For the meteorological community, winter actually ended Sunday. However, as Sarah Johnson, a lead forecaster at the National Weather Service office in Mount Holly, has reminded her newer colleagues, nature doesn’t necessarily follow the dictates of the meteorological community.
Postseason snows have been known to happen, in some cases quite dramatically.
Here is a list of some such snows of eight inches or more that have occurred since such records began being kept in 1884. It so happens that Tuesday is the 60th anniversary of one.
March 3-4, 1960: 8.2 inches. This happened after a snow-deprived January that featured one lonely “T” for trace and February with just 3.1 inches of snow. It is worth noting, however, that it was a warm-up for one of the coldest and snowiest decades on record, the 1960s.

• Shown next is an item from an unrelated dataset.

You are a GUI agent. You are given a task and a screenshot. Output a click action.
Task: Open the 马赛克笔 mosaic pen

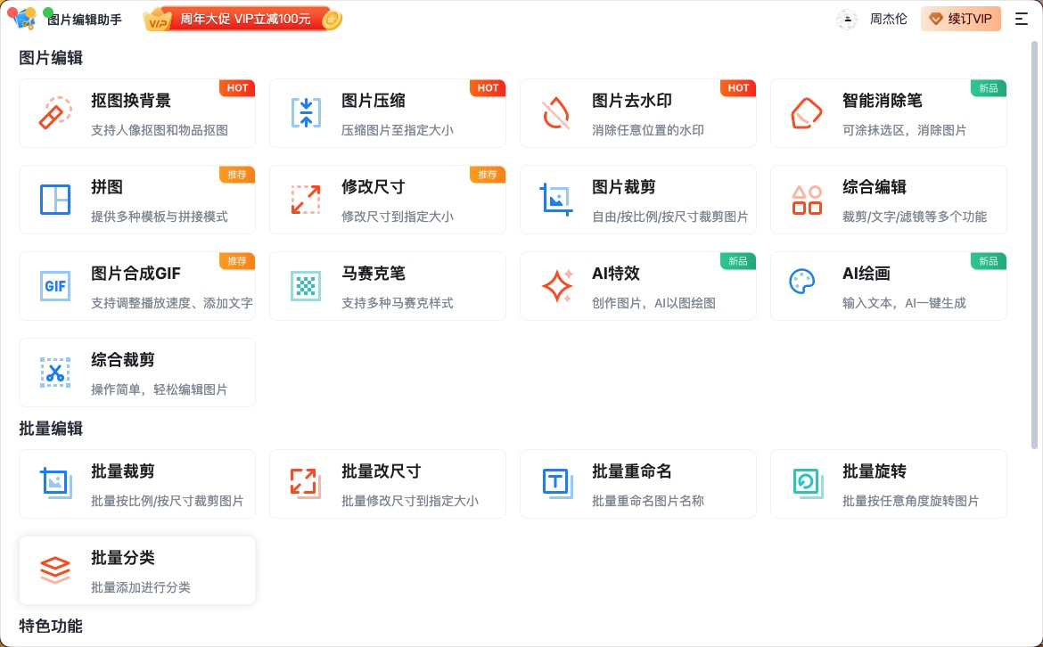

March 7-9, 1941: 8.2 inches. This was quite a winter for late snows. Nearly nine inches were on the ground when March began.
March 19-20, 1956: 8.7 inches. After it stopped on a Monday morning, this was a classic here-today-gone-today situation.
March 5, 1981: 8.8 inches. It was heavy and wet, and it stuck as temperatures were around freezing.
March 12, 1888; 10.5 inches. It was a Hall of Famer for New York City, the famous Blizzard of ’88. It didn’t have quite the same impact on Philadelphia, but that 10.5 inches would be 35 times the 0.3 inches that have fallen this winter in Philly.
March 19-21, 1958: 11.4 inches. The snow total doesn’t quite capture how disruptive this storm was. Winds and heavy snow ripped down power lines. Even though the Philadelphia region wasn’t as populated as it is today, this remains one of Peco’s all-time outage storms. More than 50 inches of snow was reported in Morgantown, Chester County.
March 13-14, 1993: 12.0 inches. This was that rarity — a March snow cover that wouldn’t go away. The snow stopped late on the morning of the 13th, but it was followed by hours of stinging sleet, and then an overnight flash freeze created an “Arctic landscape,” in the words of a weather service meteorologist, that was slow to melt.
April 3-4, 1915: 19.5 inches. Here’s your Easter bonnet, with a couple of feet of snow upon it. The storm was a complete surprise, at least to The Inquirer. The forecast on the front page of the April 3 issue, the day before Easter, read: “Unsettled, rain likely.” That was a bit off the mark. On Saturday, a 12-hour siege defied the April sun by accumulating 19 inches, with a 0.4 topping on Easter.